Vorliegender Auszug:
****************************************
Seit einiger Zeit wird deshalb gefordert, dass auch in Österreich ein "Reichtumsbericht" erarbeitet wird, der den Bestand und die Funktion von individuellem und gesellschaftlichem Reichtum dokumentieren soll.

Was ist Reichtum? Martin Schenk bietet als Definition die vielschichtige Formulierung von den "kapitalen Möglichkeiten". Die sind im Grunde unbegrenzt. Am Times Square in New York war als leuchtende Botschaft zu sehen: "Too much is not enough." Die Verheißung von Unendlichkeit begründet die schrankenlose Vernutzung von Ressourcen aller Art: Natur, Güter, Dienstleistungen, Beziehungen. Einfach alles.

Diese Entwicklung lässt sich wie eine neue Weltreligion beschreiben. Auf der Basis des Marktfundamentalismus, mit den Gewinnmagazinen als Pfarrblättern, mit den Millionenshows als Gottesdiensten und dem Lottogewinn als Erlösung. Eine säkulare Heilslehre, eine "Geldreligion" und ein "Marktgott". Das alles ist nicht neu. Neu ist aber die Reichweite dieser "Religion" (Stichwort: Globalisierung), neu ist ihre individuelle Akzeptanz und ihre gesellschaftliche Tiefenwirkung. Deshalb wird auch die Notwendigkeit einer Kritik dieser "Religion" aus der christlichen Tradition heraus immer dringender. Der Sozialbericht des Ökumenischen Rates der Kirchen in Österreich bietet dafür die Grundlage.

Der Autor ist Oberkirchenrat der Evangelischen Kirche A.B. in Österreich.
****************************************
[Gespeicherte Einträge]
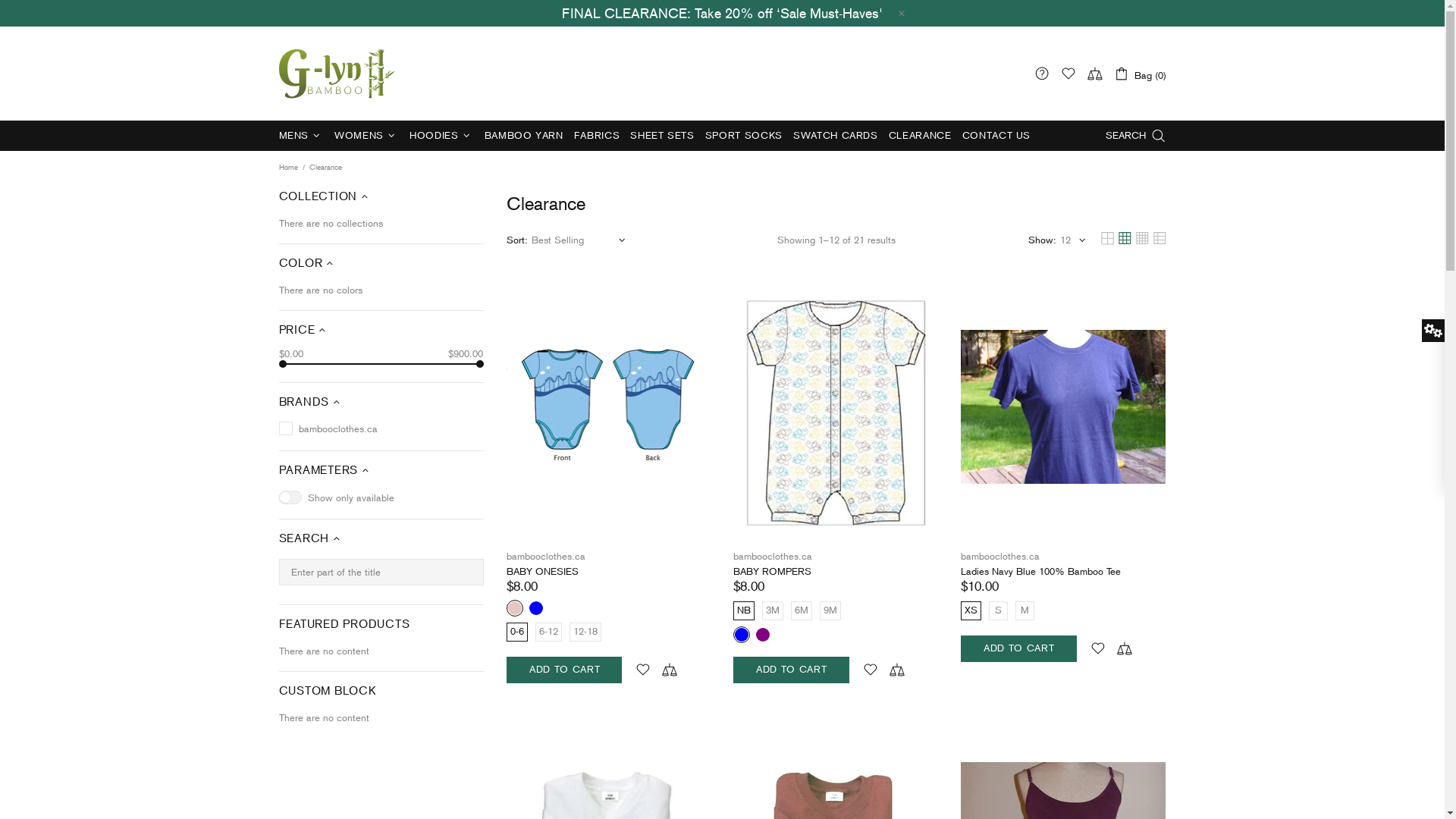  I want to click on 'MENS', so click(301, 134).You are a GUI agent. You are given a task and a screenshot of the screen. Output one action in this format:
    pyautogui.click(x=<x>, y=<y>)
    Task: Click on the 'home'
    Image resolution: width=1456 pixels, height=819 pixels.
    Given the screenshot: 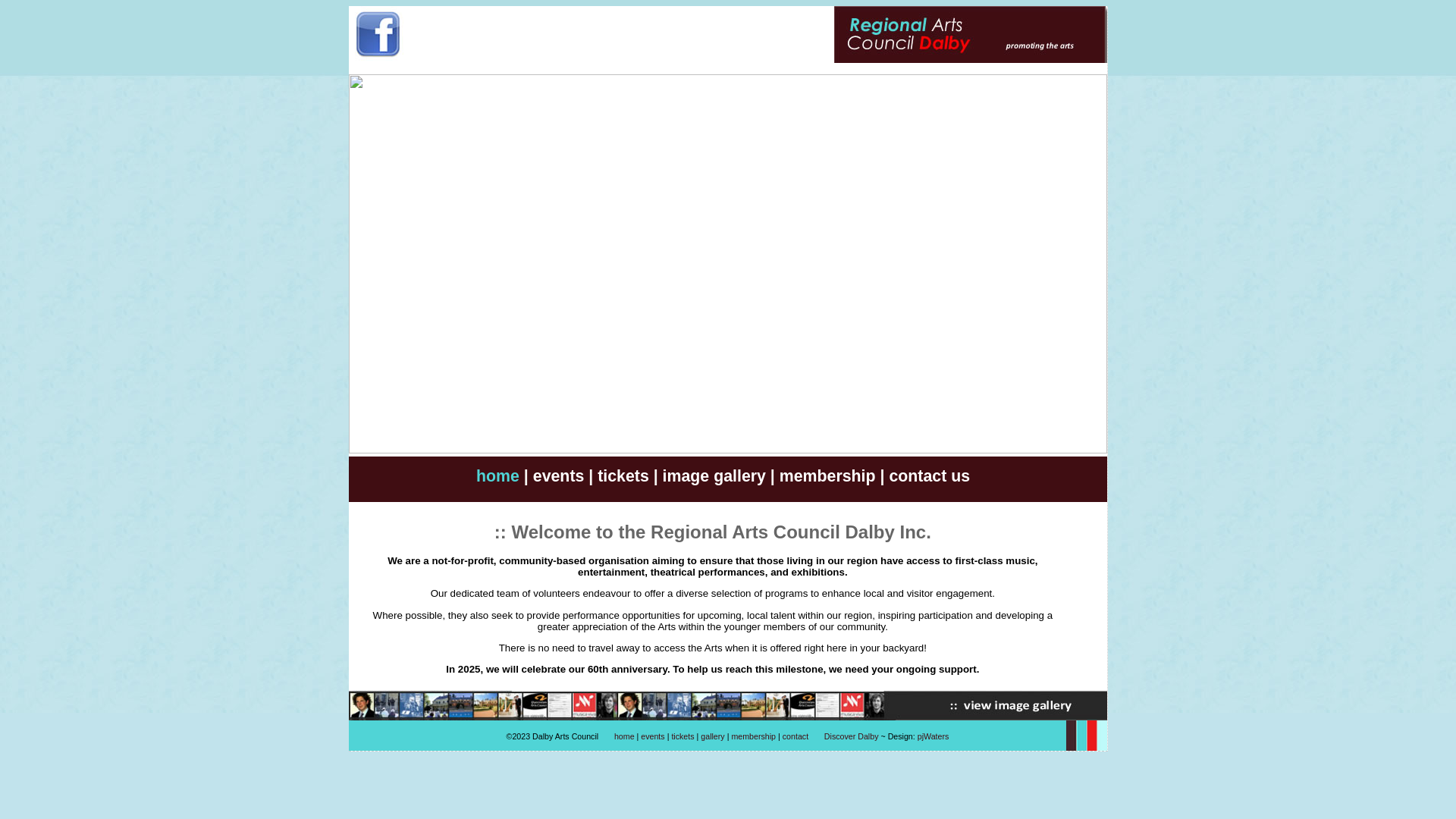 What is the action you would take?
    pyautogui.click(x=624, y=736)
    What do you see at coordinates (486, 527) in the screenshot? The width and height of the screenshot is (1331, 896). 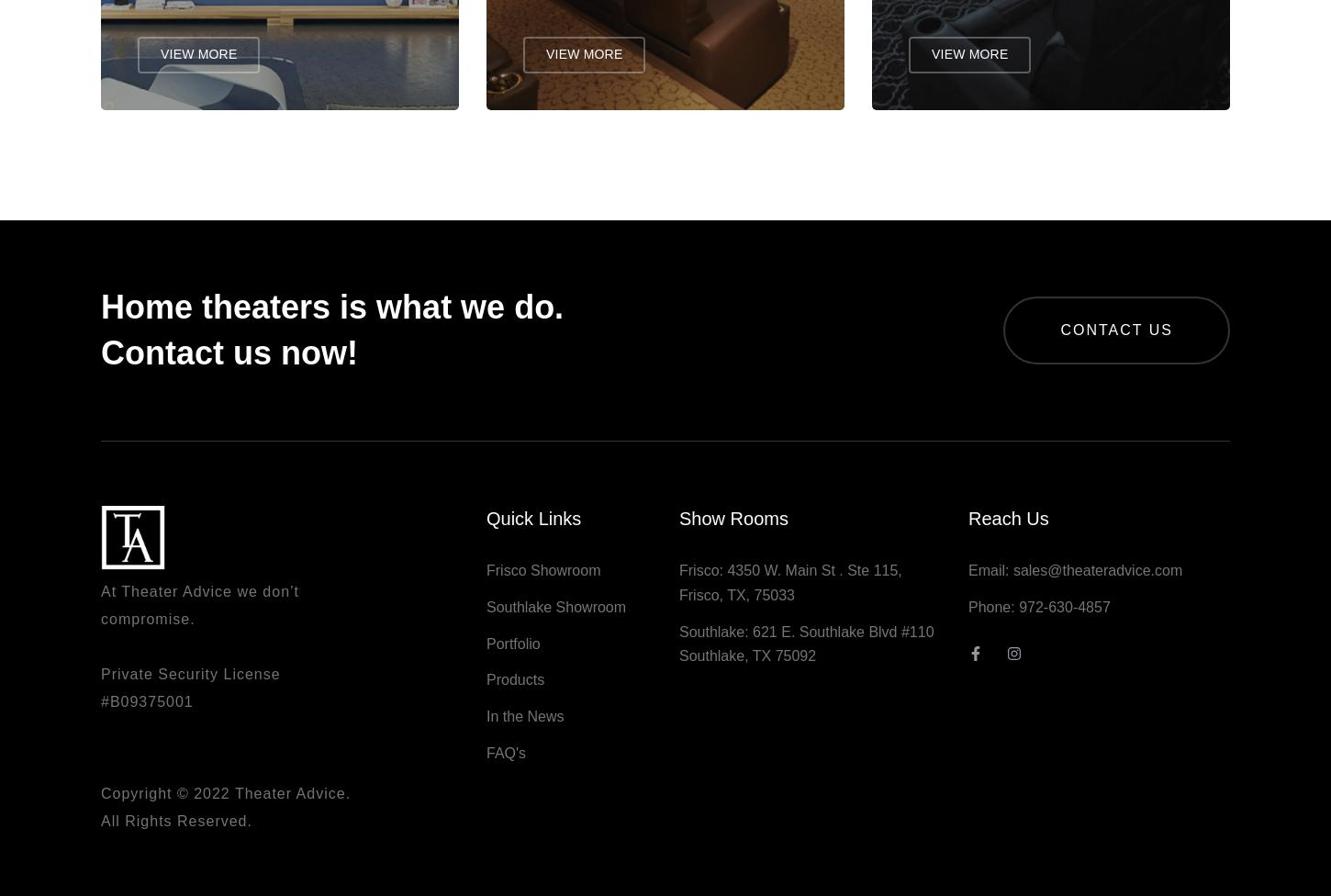 I see `'Quick Links'` at bounding box center [486, 527].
****************************************
Aufgabenstellung:
1. Welche leuchtende Botschaft war laut dem Auszug am Times Square in New York zu sehen?
2. Nenne alle Arten von Ressourcen, die der Auszug als Gegenstand der schrankenlosen Vernutzung aufzählt.
3. Gib den Abschnitt des Auszugs von „Seit einiger Zeit“ bis einschließlich „Beziehungen. Einfach alles.“ wortgetreu wieder.
Maßgeblich ist allein der Auszug.

Lösungen je Aufgabe:
1. „Too much is not enough.“

2. Natur, Güter, Dienstleistungen, Beziehungen

3.
Seit einiger Zeit wird deshalb gefordert, dass auch in Österreich ein "Reichtumsbericht" erarbeitet wird, der den Bestand und die Funktion von individuellem und gesellschaftlichem Reichtum dokumentieren soll.

Was ist Reichtum? Martin Schenk bietet als Definition die vielschichtige Formulierung von den "kapitalen Möglichkeiten". Die sind im Grunde unbegrenzt. Am Times Square in New York war als leuchtende Botschaft zu sehen: "Too much is not enough." Die Verheißung von Unendlichkeit begründet die schrankenlose Vernutzung von Ressourcen aller Art: Natur, Güter, Dienstleistungen, Beziehungen. Einfach alles.